Within the listing below, determine how many lines hold the word "node". Give the number with no commentary.
/---
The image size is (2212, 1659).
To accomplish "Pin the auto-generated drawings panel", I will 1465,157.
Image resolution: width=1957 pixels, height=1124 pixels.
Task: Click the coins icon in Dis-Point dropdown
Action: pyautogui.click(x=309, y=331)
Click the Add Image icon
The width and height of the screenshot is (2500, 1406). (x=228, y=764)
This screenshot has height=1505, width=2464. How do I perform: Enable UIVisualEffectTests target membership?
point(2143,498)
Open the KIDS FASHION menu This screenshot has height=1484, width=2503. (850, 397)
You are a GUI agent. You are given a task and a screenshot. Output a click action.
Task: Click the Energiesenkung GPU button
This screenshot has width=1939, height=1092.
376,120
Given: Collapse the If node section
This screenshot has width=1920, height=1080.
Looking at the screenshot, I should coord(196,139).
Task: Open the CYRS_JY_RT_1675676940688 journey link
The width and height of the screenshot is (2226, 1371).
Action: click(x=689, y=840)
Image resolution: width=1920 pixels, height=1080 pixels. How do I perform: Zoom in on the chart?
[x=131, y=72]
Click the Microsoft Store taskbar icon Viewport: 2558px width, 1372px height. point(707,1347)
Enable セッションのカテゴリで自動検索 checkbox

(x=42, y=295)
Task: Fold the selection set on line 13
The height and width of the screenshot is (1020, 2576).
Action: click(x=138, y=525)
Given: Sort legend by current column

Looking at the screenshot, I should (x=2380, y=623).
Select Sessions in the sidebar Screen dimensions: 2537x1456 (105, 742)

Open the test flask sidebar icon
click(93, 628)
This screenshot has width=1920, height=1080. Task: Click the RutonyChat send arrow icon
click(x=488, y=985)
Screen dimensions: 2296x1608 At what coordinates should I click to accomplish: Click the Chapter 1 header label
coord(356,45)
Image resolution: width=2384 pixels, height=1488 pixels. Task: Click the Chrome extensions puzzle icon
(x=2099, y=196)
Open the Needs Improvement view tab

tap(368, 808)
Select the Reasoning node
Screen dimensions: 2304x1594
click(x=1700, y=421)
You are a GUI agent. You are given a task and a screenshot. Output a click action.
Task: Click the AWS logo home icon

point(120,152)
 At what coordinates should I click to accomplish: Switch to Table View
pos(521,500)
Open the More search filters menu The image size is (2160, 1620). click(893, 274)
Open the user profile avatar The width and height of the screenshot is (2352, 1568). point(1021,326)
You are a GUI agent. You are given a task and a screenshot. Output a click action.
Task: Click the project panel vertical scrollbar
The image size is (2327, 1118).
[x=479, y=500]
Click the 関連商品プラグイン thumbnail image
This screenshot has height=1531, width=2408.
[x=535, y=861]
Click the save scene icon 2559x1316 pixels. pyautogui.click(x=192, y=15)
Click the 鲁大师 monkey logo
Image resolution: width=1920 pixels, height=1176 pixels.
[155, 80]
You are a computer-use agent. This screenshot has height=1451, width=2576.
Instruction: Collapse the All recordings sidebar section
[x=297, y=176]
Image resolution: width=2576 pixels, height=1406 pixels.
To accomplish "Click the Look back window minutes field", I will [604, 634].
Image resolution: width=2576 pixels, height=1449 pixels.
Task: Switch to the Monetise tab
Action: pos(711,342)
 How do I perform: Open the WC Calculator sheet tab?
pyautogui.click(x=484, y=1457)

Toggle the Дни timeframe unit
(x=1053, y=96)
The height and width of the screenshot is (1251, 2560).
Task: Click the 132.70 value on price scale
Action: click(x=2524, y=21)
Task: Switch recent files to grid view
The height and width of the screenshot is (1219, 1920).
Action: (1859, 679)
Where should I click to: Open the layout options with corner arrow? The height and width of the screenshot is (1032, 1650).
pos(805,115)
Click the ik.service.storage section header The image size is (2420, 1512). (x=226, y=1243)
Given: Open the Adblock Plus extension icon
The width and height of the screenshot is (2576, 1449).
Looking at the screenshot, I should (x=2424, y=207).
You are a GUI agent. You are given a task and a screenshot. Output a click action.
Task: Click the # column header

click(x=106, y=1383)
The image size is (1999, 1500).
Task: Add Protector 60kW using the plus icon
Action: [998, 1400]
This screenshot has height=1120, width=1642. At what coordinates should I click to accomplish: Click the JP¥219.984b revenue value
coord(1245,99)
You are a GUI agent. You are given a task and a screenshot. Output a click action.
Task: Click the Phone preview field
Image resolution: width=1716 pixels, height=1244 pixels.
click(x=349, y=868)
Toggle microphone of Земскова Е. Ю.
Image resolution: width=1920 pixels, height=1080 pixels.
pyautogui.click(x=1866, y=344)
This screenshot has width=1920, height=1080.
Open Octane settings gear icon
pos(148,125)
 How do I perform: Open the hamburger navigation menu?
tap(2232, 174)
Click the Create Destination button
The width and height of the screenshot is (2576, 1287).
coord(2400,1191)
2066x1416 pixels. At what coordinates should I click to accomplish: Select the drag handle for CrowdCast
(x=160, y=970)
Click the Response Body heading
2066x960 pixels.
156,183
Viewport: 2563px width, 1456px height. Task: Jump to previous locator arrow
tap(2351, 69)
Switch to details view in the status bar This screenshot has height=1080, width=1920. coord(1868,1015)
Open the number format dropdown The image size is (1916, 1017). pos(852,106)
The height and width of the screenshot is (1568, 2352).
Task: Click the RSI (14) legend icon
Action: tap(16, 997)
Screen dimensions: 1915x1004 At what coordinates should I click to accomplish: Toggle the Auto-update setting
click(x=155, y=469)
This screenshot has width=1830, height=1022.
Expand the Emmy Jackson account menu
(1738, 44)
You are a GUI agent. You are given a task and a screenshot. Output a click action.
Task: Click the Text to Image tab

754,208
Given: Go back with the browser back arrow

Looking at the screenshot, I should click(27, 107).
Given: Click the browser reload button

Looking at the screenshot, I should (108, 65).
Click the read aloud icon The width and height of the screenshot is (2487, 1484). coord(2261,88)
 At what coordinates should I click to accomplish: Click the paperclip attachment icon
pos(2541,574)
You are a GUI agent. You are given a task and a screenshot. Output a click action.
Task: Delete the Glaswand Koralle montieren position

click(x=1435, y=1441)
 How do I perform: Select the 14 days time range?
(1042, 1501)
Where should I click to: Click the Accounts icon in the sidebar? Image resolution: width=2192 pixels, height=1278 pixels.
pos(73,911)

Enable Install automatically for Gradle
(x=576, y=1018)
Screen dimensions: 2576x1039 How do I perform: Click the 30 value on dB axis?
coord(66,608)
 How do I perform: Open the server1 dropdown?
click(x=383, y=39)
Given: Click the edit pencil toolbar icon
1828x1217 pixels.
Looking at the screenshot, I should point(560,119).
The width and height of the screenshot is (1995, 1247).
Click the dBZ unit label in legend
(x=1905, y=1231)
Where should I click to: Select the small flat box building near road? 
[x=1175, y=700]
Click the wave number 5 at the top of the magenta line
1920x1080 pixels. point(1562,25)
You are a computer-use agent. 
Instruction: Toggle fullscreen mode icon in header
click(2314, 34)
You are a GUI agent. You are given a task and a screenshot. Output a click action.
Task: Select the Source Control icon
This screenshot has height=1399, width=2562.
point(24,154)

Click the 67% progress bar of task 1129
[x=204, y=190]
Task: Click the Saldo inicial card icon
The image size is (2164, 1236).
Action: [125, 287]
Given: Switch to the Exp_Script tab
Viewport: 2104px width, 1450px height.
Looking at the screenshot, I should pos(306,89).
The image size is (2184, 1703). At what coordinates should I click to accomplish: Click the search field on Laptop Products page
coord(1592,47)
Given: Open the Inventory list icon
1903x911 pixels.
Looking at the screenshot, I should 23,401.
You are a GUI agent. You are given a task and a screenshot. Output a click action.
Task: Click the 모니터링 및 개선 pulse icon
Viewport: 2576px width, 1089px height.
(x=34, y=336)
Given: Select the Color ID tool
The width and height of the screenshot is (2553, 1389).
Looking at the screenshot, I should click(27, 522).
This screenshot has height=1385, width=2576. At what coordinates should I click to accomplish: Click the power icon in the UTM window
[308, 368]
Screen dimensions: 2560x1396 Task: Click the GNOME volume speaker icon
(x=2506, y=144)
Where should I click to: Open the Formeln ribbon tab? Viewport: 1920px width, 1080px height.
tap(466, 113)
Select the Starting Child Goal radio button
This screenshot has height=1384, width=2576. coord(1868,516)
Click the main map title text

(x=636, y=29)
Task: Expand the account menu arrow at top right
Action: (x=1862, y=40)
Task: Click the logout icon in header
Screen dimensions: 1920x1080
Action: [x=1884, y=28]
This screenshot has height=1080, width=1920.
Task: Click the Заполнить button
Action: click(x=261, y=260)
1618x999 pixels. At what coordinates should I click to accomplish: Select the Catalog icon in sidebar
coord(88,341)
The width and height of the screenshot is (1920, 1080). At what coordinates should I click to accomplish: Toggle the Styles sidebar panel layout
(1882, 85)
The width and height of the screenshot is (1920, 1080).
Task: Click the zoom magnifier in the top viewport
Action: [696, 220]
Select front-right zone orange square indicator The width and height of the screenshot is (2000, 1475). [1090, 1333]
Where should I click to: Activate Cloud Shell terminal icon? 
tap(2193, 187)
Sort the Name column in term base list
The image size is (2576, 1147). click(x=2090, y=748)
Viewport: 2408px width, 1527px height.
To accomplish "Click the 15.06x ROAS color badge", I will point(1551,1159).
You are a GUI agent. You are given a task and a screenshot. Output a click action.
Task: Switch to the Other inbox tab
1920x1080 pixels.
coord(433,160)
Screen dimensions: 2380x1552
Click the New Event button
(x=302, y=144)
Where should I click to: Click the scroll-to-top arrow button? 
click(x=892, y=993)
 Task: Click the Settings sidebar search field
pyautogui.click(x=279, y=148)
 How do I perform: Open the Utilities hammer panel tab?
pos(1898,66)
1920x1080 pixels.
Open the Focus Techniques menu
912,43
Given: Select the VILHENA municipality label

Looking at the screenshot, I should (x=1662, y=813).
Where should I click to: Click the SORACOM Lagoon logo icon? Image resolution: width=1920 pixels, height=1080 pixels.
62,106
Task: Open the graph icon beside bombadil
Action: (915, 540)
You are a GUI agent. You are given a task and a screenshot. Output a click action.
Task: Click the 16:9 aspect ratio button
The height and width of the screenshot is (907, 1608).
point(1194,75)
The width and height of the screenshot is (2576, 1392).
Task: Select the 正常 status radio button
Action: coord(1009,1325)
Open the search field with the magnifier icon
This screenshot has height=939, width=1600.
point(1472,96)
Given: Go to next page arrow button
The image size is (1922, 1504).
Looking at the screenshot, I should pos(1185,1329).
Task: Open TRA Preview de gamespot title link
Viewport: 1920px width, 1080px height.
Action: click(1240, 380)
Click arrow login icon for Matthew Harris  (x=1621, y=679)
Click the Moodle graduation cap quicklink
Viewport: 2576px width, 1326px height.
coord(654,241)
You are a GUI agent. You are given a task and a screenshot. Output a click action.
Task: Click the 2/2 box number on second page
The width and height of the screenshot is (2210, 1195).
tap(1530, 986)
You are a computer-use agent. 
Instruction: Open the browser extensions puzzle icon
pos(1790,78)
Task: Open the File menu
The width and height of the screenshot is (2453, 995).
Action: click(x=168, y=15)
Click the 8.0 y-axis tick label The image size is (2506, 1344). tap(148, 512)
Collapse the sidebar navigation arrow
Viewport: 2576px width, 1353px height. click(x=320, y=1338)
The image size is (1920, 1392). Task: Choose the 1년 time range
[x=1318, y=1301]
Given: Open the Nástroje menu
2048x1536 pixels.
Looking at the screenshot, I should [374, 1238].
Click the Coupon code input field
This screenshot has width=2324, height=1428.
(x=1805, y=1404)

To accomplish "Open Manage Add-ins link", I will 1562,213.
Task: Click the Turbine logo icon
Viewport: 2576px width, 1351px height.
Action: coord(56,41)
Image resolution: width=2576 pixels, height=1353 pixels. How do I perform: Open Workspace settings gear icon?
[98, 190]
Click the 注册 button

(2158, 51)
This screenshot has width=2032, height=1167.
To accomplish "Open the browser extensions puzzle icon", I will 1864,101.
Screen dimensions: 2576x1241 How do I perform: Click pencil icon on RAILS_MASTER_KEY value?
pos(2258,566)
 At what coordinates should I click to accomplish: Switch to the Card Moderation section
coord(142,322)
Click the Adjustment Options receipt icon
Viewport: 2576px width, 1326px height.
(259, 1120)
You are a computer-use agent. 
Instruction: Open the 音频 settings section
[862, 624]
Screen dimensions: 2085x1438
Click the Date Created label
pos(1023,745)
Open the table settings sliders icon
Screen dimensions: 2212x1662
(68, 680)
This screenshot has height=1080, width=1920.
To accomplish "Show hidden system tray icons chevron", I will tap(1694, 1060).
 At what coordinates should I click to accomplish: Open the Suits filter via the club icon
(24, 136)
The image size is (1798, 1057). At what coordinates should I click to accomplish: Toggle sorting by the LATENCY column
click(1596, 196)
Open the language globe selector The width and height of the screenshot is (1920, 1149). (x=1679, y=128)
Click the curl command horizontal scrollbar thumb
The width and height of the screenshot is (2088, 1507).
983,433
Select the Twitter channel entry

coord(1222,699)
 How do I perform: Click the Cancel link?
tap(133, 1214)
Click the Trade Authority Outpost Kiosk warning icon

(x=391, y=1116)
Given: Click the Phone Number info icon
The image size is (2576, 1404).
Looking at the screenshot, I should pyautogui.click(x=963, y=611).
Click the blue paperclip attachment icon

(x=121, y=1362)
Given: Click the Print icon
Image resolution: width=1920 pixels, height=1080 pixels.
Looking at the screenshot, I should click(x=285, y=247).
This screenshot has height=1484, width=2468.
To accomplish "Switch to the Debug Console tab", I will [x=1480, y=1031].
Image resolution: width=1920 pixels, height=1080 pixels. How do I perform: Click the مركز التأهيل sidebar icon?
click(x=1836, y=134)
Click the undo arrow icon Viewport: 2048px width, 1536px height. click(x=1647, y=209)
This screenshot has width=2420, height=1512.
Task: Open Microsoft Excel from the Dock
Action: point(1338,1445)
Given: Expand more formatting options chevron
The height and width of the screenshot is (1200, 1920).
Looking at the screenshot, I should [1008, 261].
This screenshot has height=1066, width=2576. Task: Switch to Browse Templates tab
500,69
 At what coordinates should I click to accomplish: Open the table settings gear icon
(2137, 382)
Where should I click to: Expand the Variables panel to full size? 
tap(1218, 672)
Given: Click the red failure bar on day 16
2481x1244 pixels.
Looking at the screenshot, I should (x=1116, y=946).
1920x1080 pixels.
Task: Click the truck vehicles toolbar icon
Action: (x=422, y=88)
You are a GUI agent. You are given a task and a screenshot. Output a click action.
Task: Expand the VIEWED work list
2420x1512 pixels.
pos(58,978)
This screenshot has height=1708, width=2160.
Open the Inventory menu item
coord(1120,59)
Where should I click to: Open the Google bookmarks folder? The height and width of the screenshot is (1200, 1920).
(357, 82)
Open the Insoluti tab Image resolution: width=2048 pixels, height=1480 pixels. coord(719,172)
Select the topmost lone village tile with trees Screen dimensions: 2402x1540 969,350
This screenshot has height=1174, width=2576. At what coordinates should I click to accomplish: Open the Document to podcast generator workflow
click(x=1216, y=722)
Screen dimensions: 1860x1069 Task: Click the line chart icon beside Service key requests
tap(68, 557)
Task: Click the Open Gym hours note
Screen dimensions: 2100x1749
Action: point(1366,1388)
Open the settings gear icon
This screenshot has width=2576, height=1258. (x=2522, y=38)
\---
▶ **EXPECTED ANSWER**: 2